** Opening Entries provided block **
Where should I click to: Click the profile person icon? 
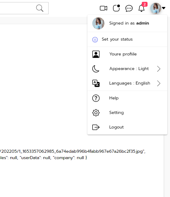[x=96, y=54]
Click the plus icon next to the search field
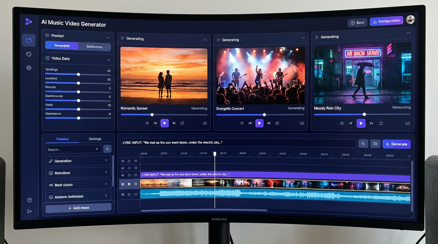This screenshot has width=438, height=244. coord(107,148)
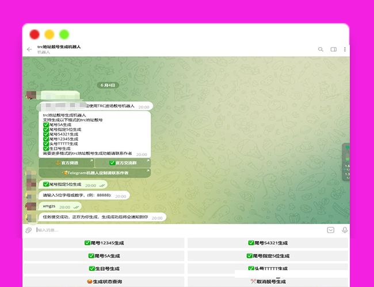Toggle the side panel icon in header
374x287 pixels.
[333, 49]
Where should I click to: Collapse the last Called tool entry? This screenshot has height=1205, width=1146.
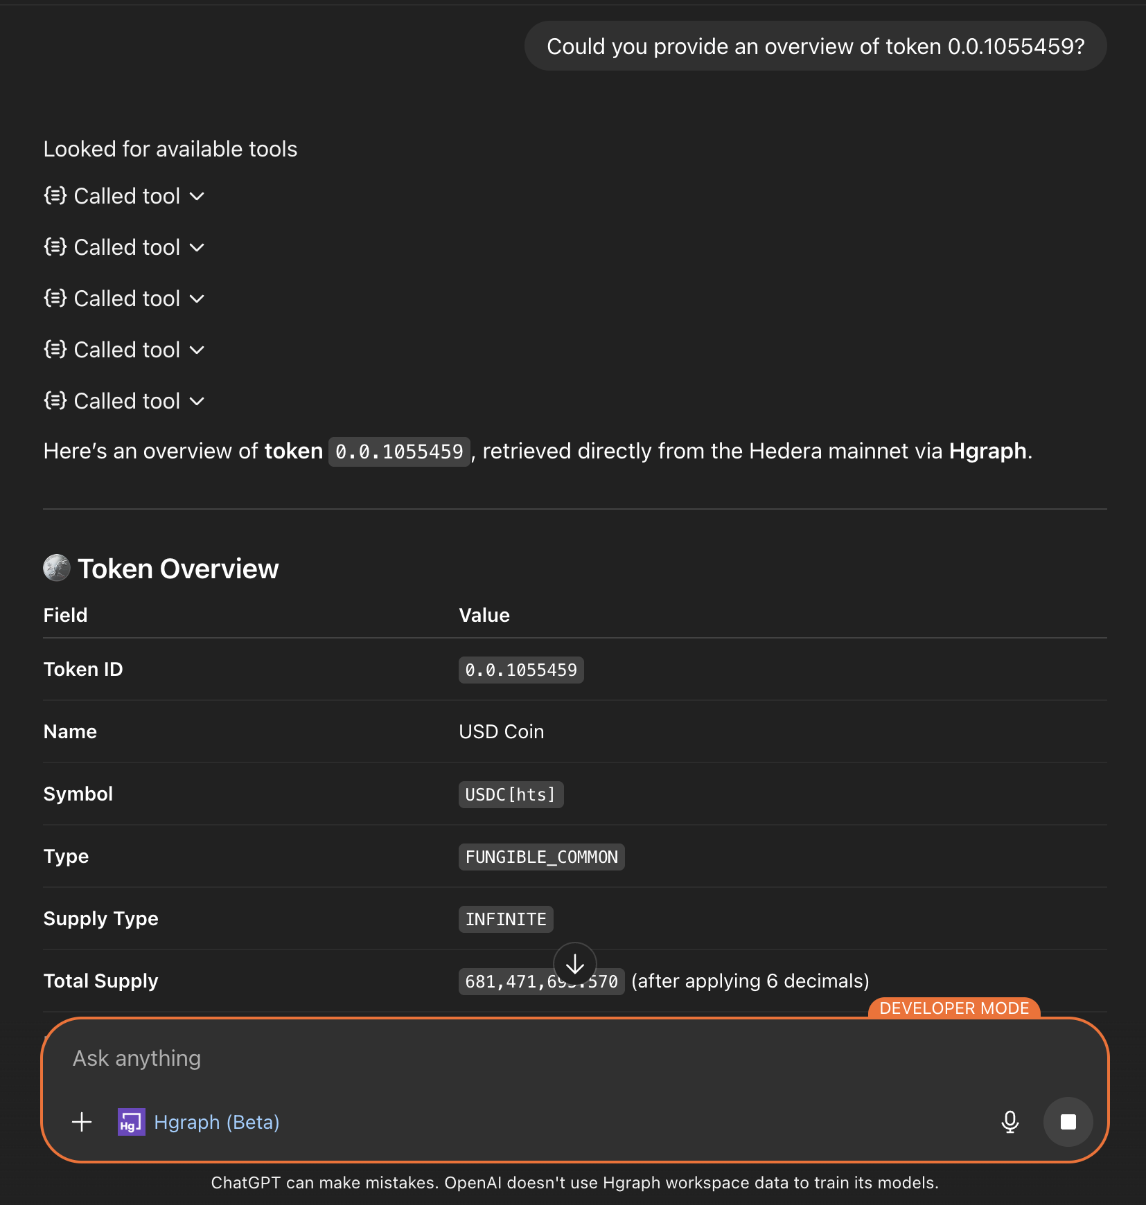pyautogui.click(x=197, y=401)
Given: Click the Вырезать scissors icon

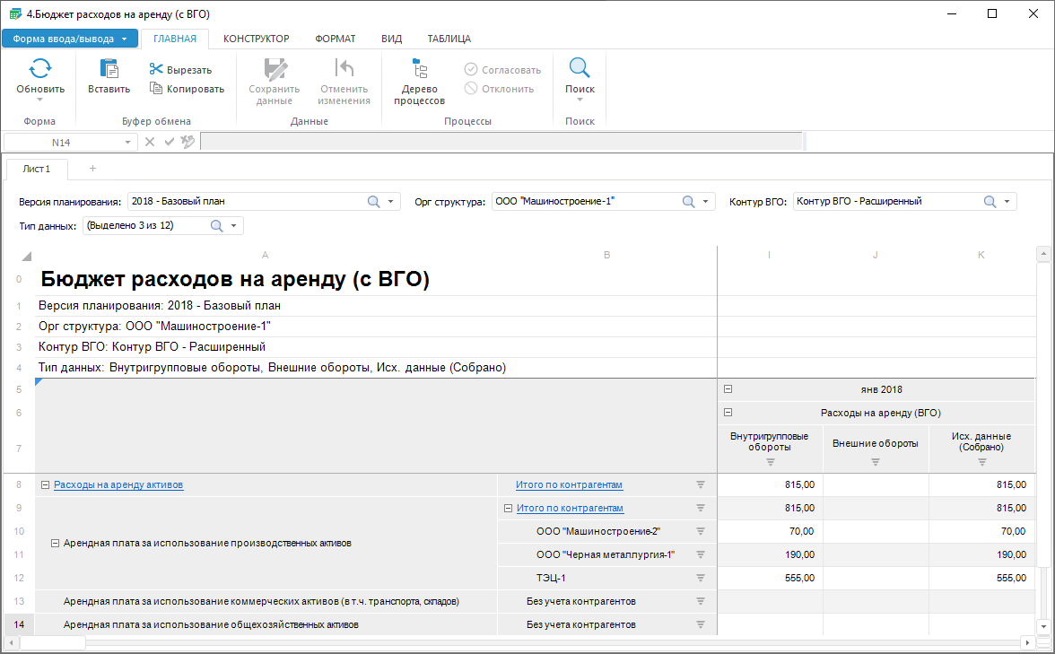Looking at the screenshot, I should [156, 70].
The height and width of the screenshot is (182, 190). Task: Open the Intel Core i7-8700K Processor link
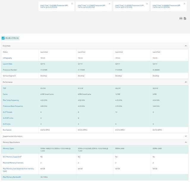129,6
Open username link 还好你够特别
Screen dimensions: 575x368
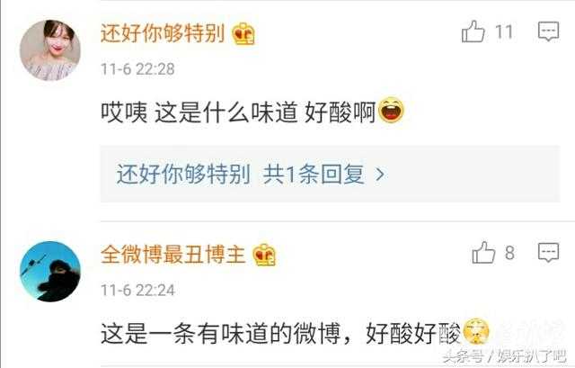tap(163, 33)
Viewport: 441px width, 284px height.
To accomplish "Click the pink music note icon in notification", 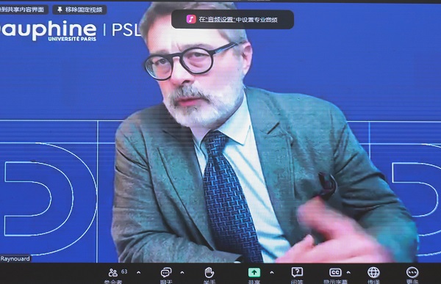I will pos(191,19).
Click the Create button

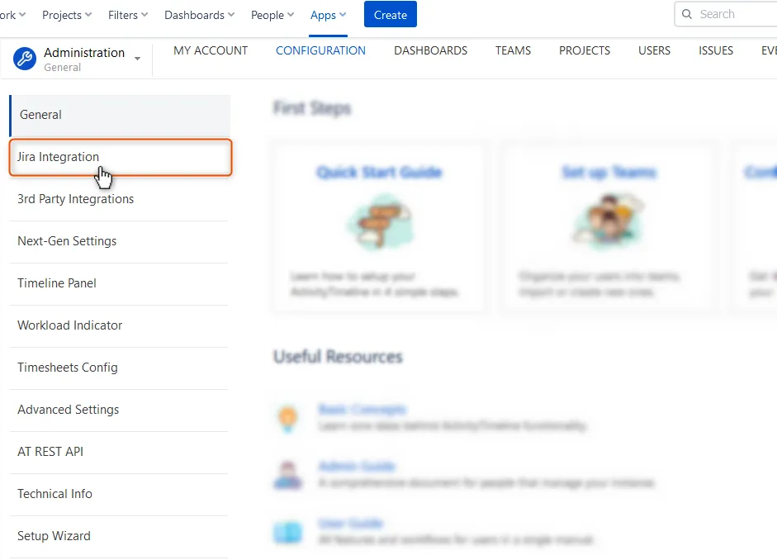[390, 14]
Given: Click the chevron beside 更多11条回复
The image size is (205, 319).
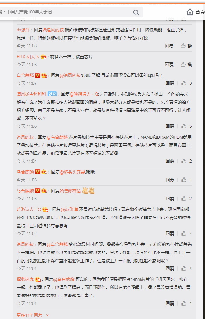Looking at the screenshot, I should 48,315.
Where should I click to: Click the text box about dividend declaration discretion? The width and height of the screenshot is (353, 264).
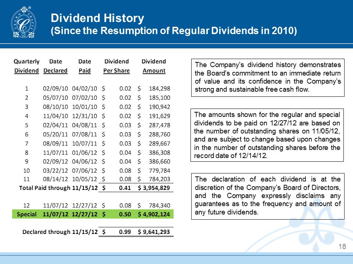pyautogui.click(x=268, y=196)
** Closing Entries provided block **
> Activity: Only the lines from the one containing "Given: Click the chevron beside 更多11条回复" through the last line of the entries above should be copied, exactly as they are and without the pictures.

> Completed task:
Given: Click the chevron beside 更多11条回复
The image size is (205, 319).
Looking at the screenshot, I should 48,315.
Where should I click to: Click the text box about dividend declaration discretion? The width and height of the screenshot is (353, 264).
pyautogui.click(x=268, y=196)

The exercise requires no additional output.